There's a common set of policies for the CA, in terms of what kind of identity is required. But every VO has its own appendix, in which they describe how they will vet people that they will authorize issuing certificates for. So there's a common set of policies that everyone has to accept, and then there are some VO-specific policies that the individual certificate authorities set as well.

Public key infrastructure is the authentication mechanism for the Globus software - and almost all Grids use a PKI infrastructure of some sort. PKI is also widely used in the federal government. For example, there's a new PIV (personal identity verification) standard that's coming out, covered under HSPD12, that will require all federal employees to carry PIV tokens. And PIV tokens are nothing but a token which contains a public key certificate, an encrypted private key, and some biometric information.

GCJ: What does the infrastructure that supports the DOEGrids Certificate Service look like?

Mr. Johnston: The certification authorities that issue public key certificates are a very formalized, stylized sort of thing. ESnet runs what's called a root CA. The root CA finds its certificates for the subordinate CAs, and subordinate CAs are the ones that actually issue certificates to users. And these are machines that are on their own subnets. They have firewalls protecting them, intrusion detection systems, etc.

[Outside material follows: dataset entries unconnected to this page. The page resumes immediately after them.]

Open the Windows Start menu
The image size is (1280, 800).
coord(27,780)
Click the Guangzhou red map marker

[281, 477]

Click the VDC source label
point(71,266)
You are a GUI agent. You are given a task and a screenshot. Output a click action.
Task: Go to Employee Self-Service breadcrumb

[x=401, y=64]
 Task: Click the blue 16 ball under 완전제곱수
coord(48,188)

They're kept in locked racks that have alarms on them and physical intrusion alarms, secured machine rooms, and so forth.

The root CA is never used online. The root CA that signs the identity certificates for the issuing CAs is kept in a media vault that requires two people to show up simultaneously in order to get into the vault to check out the root CA. It gets the certificate of the signing CA to be signed, or the subordinate CA to be signed, and that's carried on a floppy to the root CA, which then signs the certificate. It's closed down and then put back in the vault. And that's a typical procedure for root CAs. Root CAs are never online. So all of this is part of the infrastructure that's necessary to issue certificates.

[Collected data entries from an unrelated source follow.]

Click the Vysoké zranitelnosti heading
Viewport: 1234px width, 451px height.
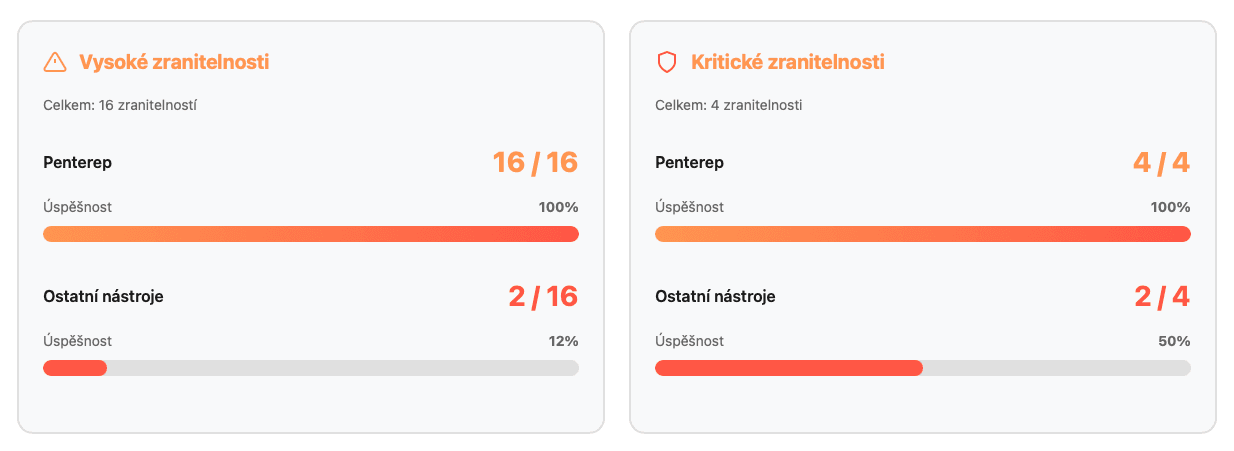174,62
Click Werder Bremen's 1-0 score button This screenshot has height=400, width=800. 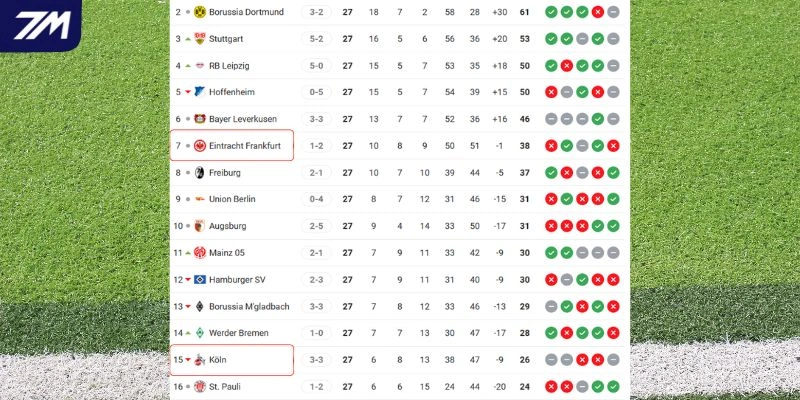tap(317, 333)
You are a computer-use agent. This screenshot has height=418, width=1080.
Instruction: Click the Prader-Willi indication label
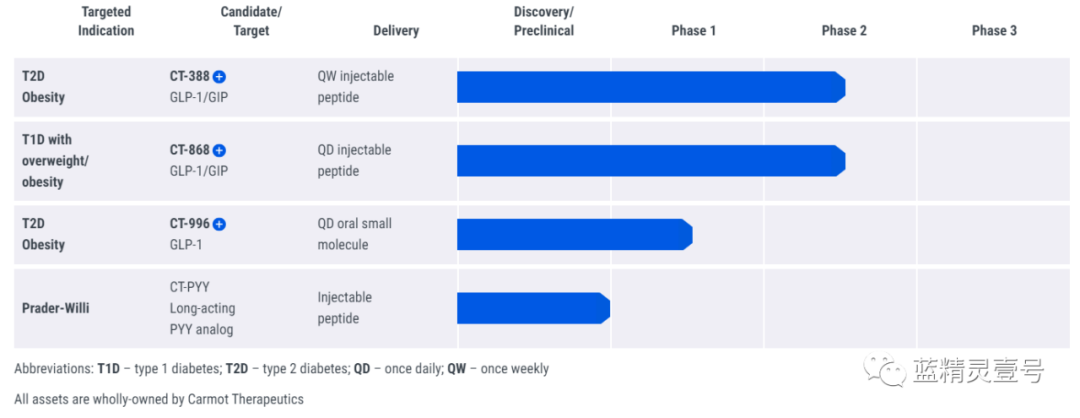[x=56, y=308]
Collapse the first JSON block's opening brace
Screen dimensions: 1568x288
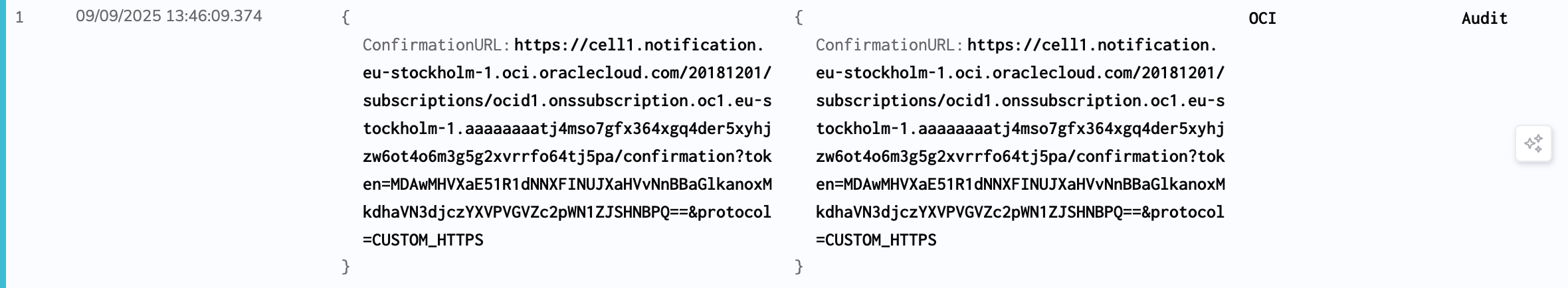point(345,17)
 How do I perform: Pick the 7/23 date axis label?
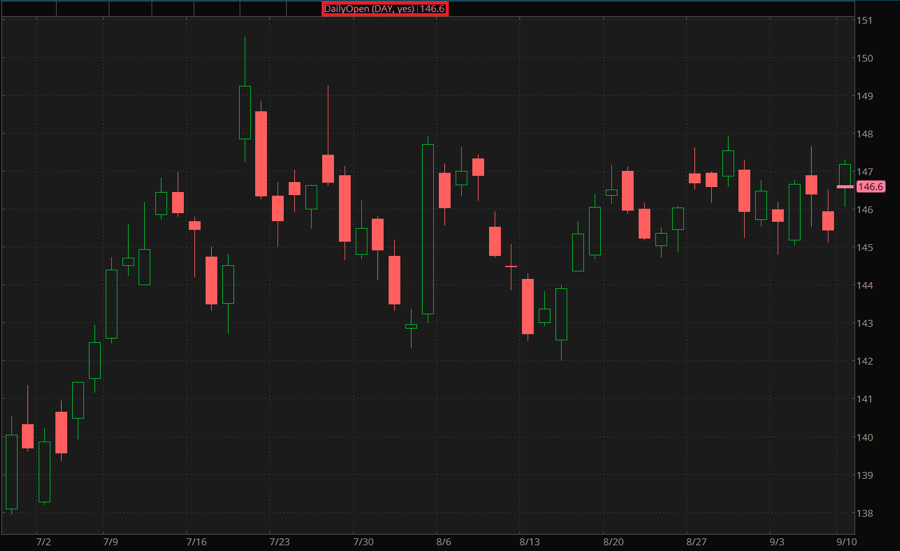tap(280, 542)
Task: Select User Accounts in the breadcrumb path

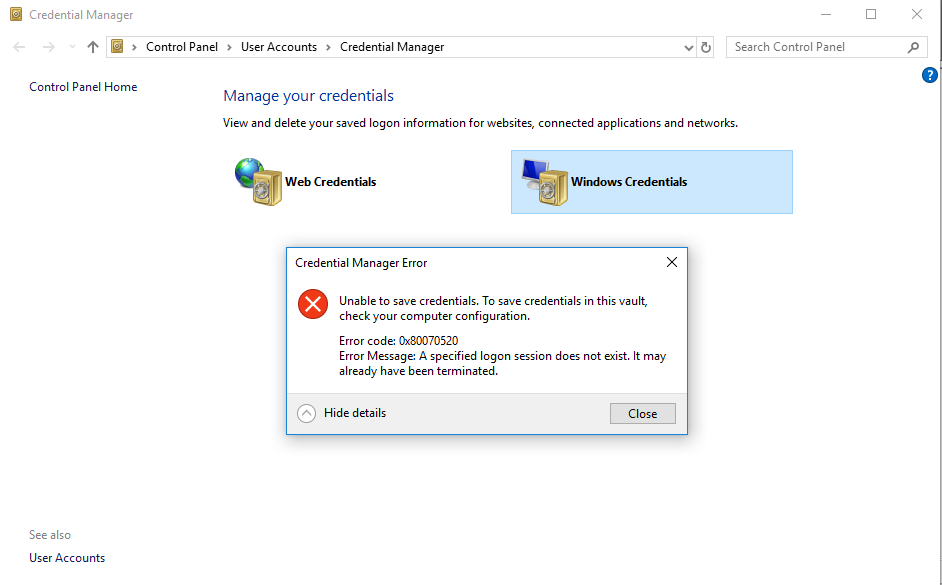Action: pos(279,46)
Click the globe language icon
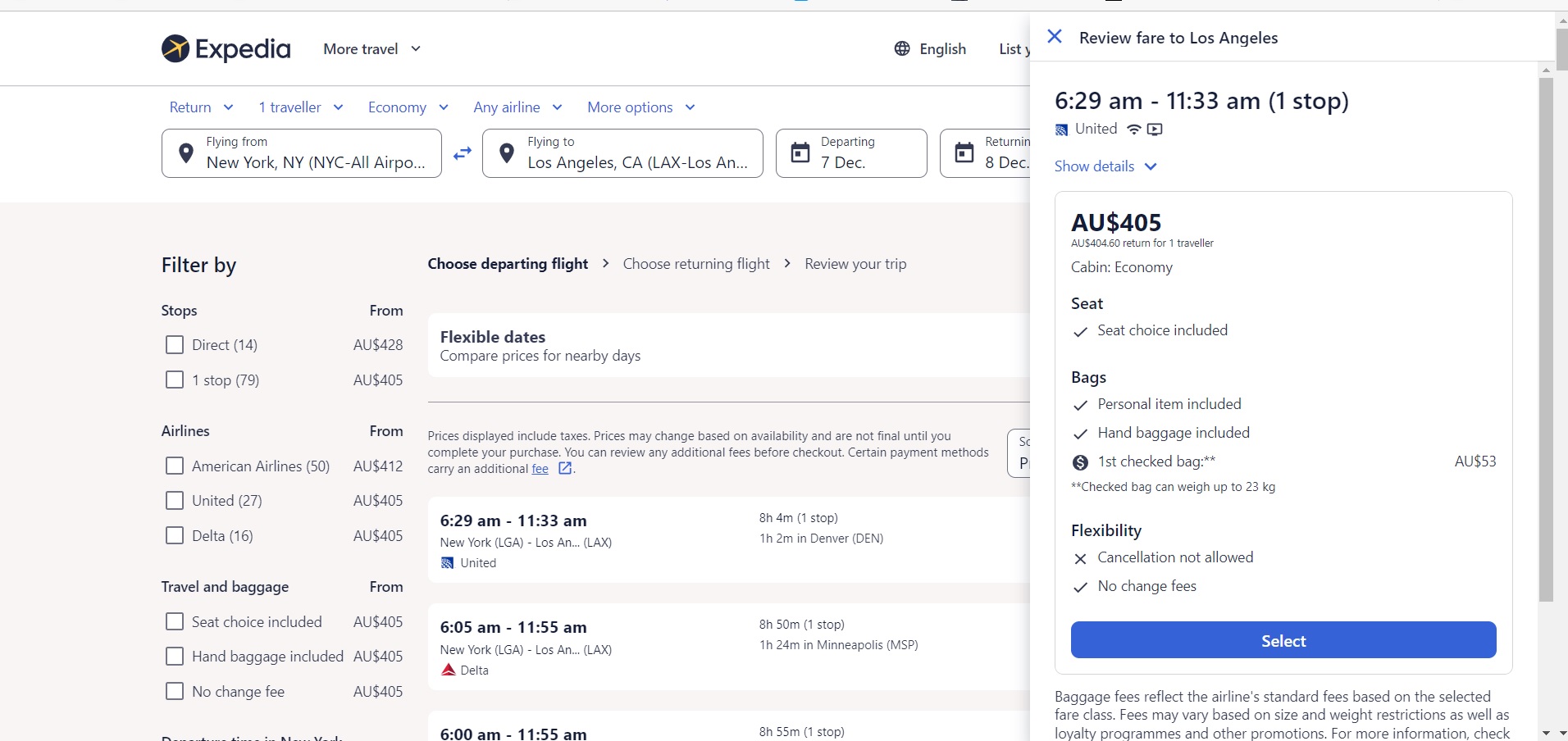Image resolution: width=1568 pixels, height=741 pixels. click(x=902, y=49)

Most Grid communities have their own authorization infrastructure. In the physics community, for example, they use one called VOM, Virtual Organization Membership Service. So the scope of their Grid is, in effect, defined by the people they authorize to use their services.

Will we ever have a Grid that requires no authorization? No, of course not. Services aren't free. I got asked this question a lot when I was building the NASA Grid, and the answer is, it's a meaningless question. And the reason it's a meaningless question is you can say that we have a universal automobile infrastructure, but that doesn't mean that everybody gets to drive your car. So yes, someday we'll have a universal Grid infrastructure, but that doesn't mean that everybody gets to use your Grid. (However, Jack Dongara's NetSolve/GridSolve - is arguably a counter example to this argument.)

GCJ: So tell us about some of the interesting networking efforts that you're working on that have significance to Grid computing...

Mr. Johnston: We're currently working on a new network service that provides guaranteed bandwidth virtual circuits. You can read more about ESnet's "On-Demand Secure Circuits and Advance Reservation System" (OSCARS) here: http://www.es.net/oscars/index.html

But in a nutshell, virtual circuits provide guaranteed bandwidth typically between two sites or two hosts. So it's a virtual circuit in the sense that you're not mixing your traffic with the commodity Internet traffic. Your traffic is isolated in a virtual way. This is standard Internet stuff. Virtual circuits are generally produced by a technology called MPLS, multiprotocol label switching. But you can also construct virtual circuits with VLANs or optical channels. The virtual circuits are set up through a reservation mechanism - you can very specifically define who gets to use what parts of the network, and in what way.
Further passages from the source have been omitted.